Implementation Plan: ADR-0038 Universal Harness Access via URLs

Context

ADR-0038 makes harness declarative resources (agents, skills, policies) referenceable via HTTPS URLs with mandatory SHA256 integrity hashes, enabling community sharing and cross-org composition. Executable resources (scripts) remain local-only for security. The ADR is at docs/ADRs/0038-universal-harness-access.md with a detailed design at docs/plans/universal-harness-access.md.

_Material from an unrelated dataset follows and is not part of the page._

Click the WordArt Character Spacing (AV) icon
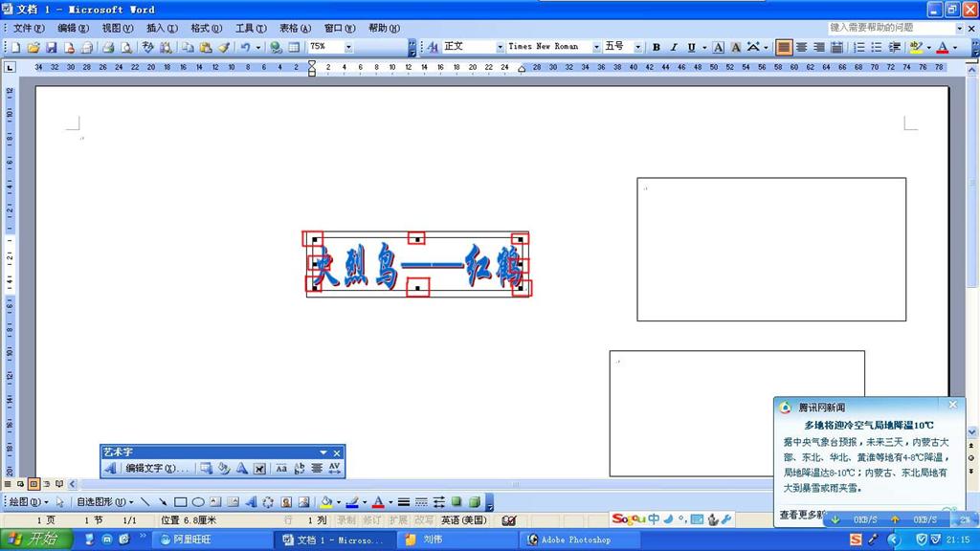Image resolution: width=980 pixels, height=551 pixels. point(334,469)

This plan covers Phase 1 (MVP): read-only, single-level URL support. No transitive resolution, no lock files, no runtime fetching. Existing harnesses with only local paths continue to work identically — zero behavioral change.

PR Dependency Graph

PR 1 (URL utils) ────┬──> PR 5 (schema) ──> PR 7 (resolver) ──> PR 8 (CLI integration)
                      │                        ↑
PR 2 (fetcher) ──> PR 3 (cache) ──────────────┘
                                               ↑
PR 4 (audit) ─────────────────────────────────┘

PR 6 (gitignore)  [no dependencies, nothing depends on it]

PRs 1, 2, 4, and 6 have no dependencies and can be developed/merged in parallel.

PR 1: URL detection and integrity hash parsing

Scope: Pure utility functions with no callers. Zero risk to existing behavior.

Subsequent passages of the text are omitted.